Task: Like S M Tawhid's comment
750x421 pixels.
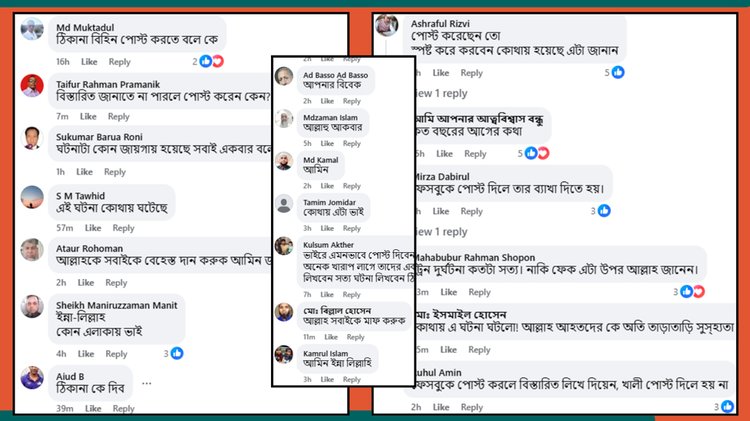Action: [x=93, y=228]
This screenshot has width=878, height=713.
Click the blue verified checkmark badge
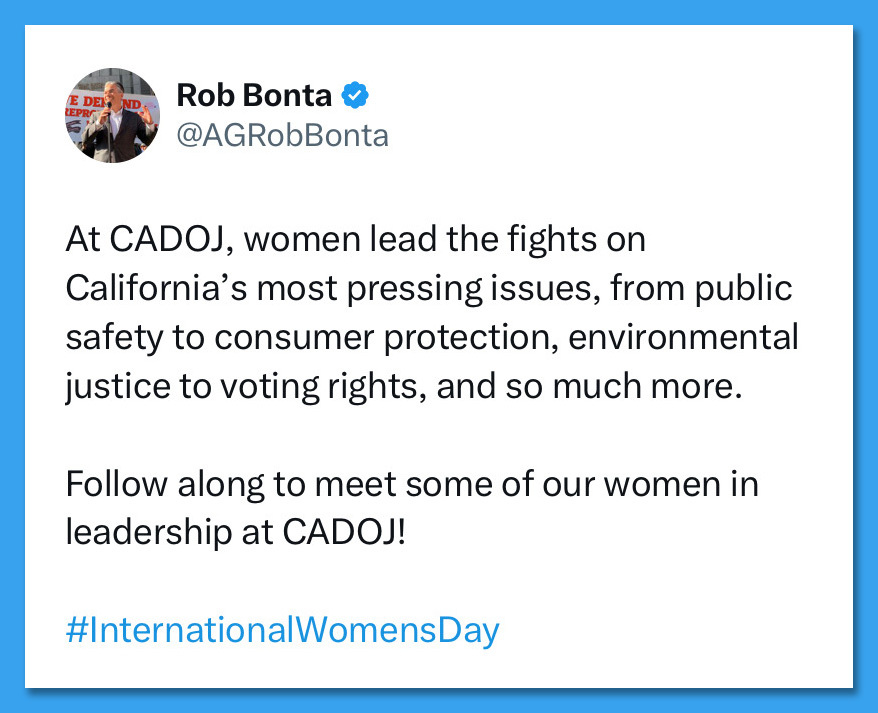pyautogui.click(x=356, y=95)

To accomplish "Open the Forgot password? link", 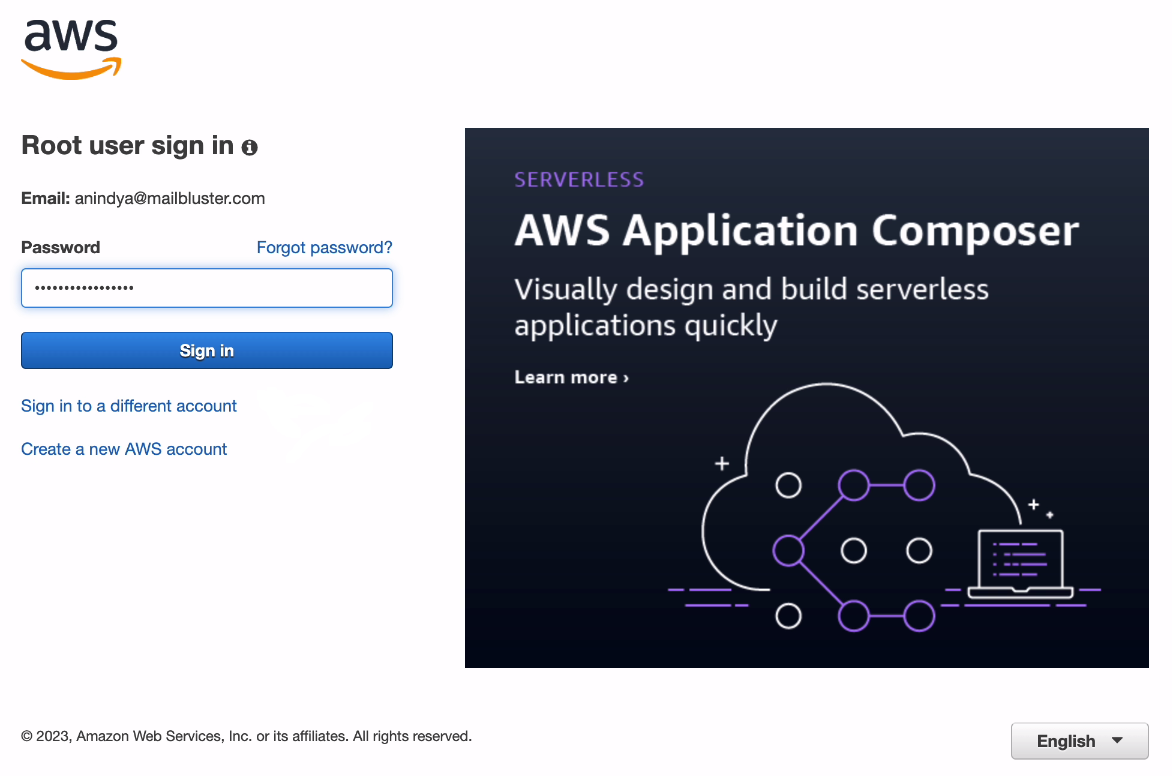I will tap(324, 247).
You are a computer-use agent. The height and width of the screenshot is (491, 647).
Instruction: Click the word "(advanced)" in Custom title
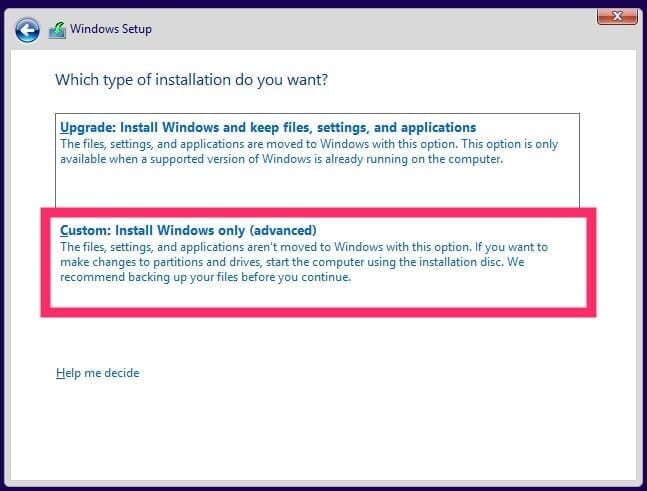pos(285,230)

What is needed: Copy each line from the data that features the string "height".

Result of this exercise:
This screenshot has width=878, height=713.
You are a computer-use agent. The height and width of the screenshot is (491, 647).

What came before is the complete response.